The use of uncommonly employed words draws subconscious - if not directly conscious - parallels between works. I doubt this is to say, "Look, LotR is just like Lear! Art!" but more to say, "Remember the themes in Lear of power, insanity, betrayal, redemption? You just keep that in the back of your mind, dear reader." One might say the parallels being drawn are being stretched a bit past plausibility, but think on it this way: if you see an author finish a thought with, "So it goes..." and you don't think of Vonnegut, it means you never read Vonnegut. To me, the use of intertextual lit references isn't swiping, and it neither confirms nor denies a text's cultural significance. It's laying a librarian-friendly scavenger hunt for your bibliophile audience, and it's playing psych games.
I think you are spot on about each 'school' having its own row to plough, but I think you are indeed most spoiled if you are so immune to the enduring and still pervasive influence of T.S. Eliot to claim that intertextual references neither confirm nor deny a text's significance. (Then again, maybe his influence has faded faster in his native land.)

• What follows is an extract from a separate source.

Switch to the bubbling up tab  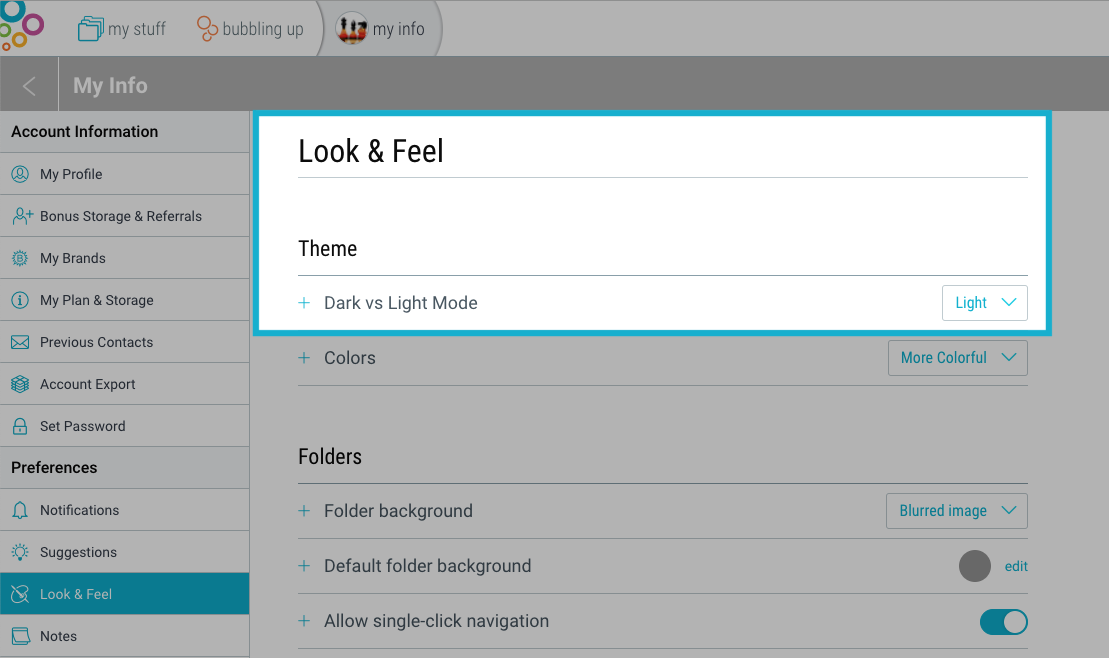click(250, 29)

It was Eliot's "Tradition and the Individual Talent" that firmly established the concept in academe that a poet's greatness does not lie with his deviation or retreat or departure from tradition but with his fidelity to past literature, expressed by Eliot as "the whole of the literature of Europe from Homer". The finest and best poets were those whose work re-informed the entire classical structure of European literature. For Eliot, tradition was the classical tradition. There was no female tradition, no post-colonial tradition, no northern tradition, no local folklore tradition, just this intimate dialogue with past greats. Talent was not a genius one was born with, but something developed through intimate acquaintance and study of past poetry.

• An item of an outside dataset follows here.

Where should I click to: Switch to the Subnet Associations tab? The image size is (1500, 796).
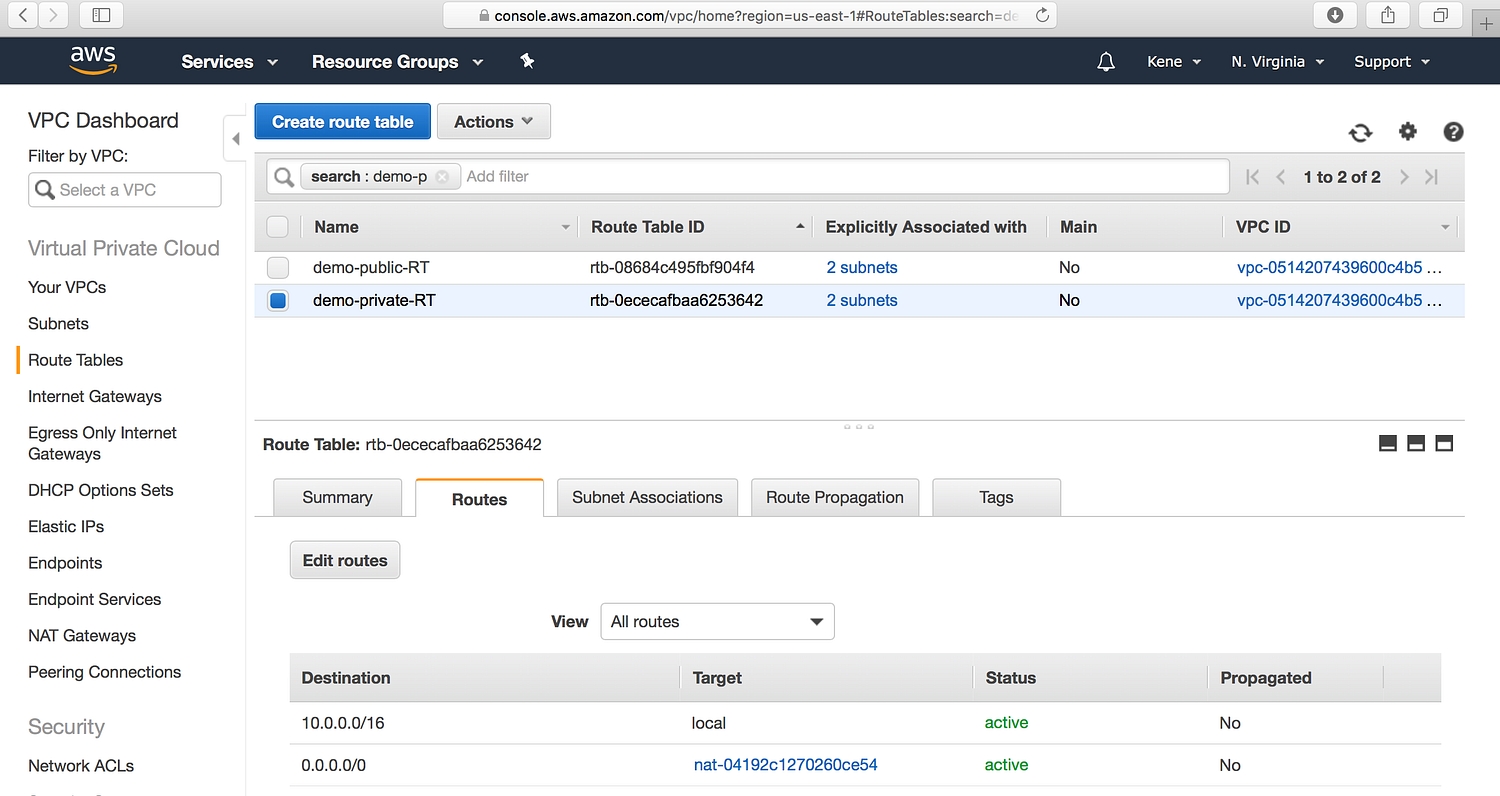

So when Tolkien came along and justified and valorised Northern Literature and mythologies, he was doing something outside the prevailing formalisation of the English canon. Thus, for over fifty years defenders of Tolkien have laboured in the shadow of Eliot and attempted to demonstrate how Tolkien's intertexual references demonstrate his place in Eliot's theory and his right to be regarded as part of the accepted literary canon. (Note here, I'm not accepting Eliot's theory, just explaining that generations of English students before you could not blithely claim that intertexual references don't establish significance.)

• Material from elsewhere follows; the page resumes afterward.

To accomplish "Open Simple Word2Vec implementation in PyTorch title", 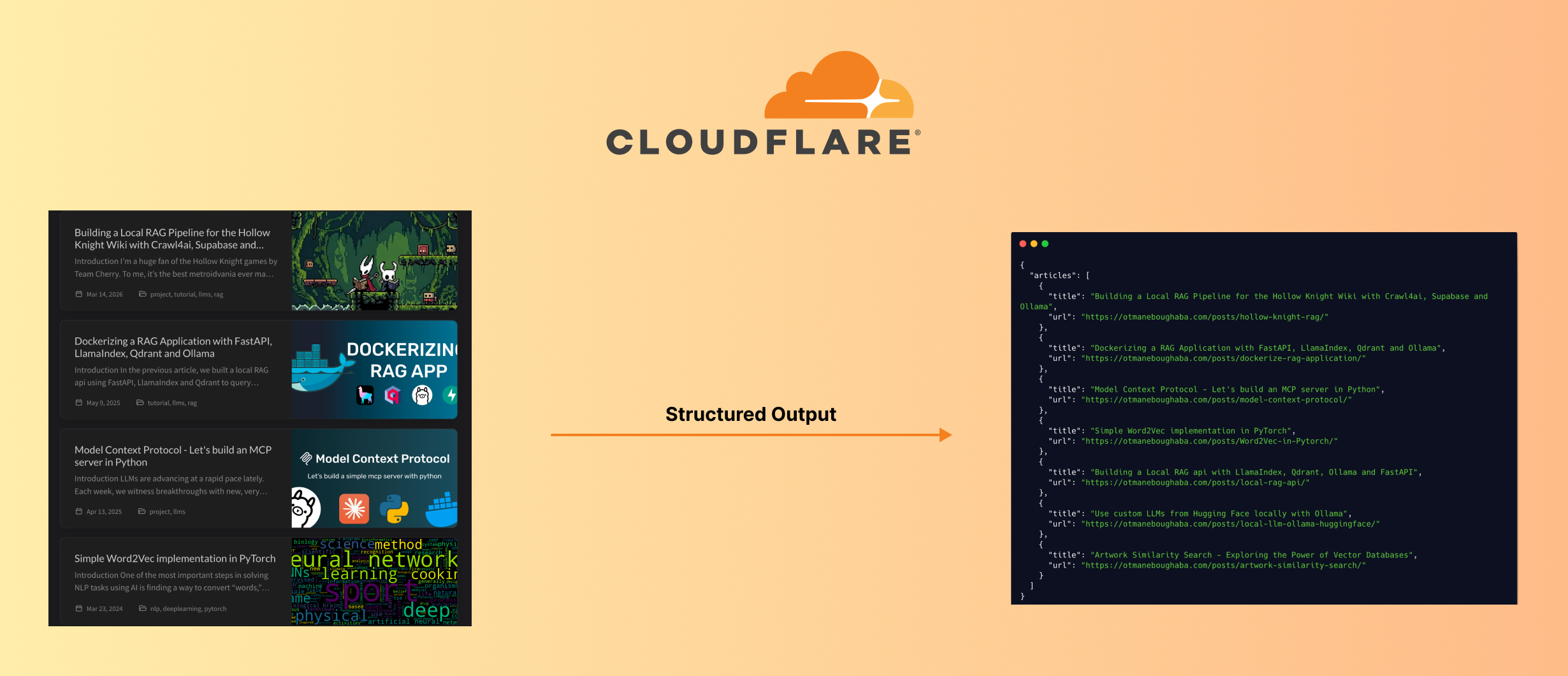I will coord(175,559).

I'm probably overgeneralising here, but I think this kind of defense has been much more common than any using any other literary theory. I cannot recall, for instance, seeing Bloom's theory of "the anxiety of influence" being applied to demonstrate Tolkien's rebellion against his predecessors. Probably some of the feminists have had a go at Tolkien, but few others.

It might be fun to examine how each literary theory picks up (or doesn't) aspects of Tolkien: Freudian, Jungian, Lacanian for psychology, Kristeva, Derrida, post-colonial theory.

Ultimately I think I would hear Tolkien's own voice: "But what of the banana peel?"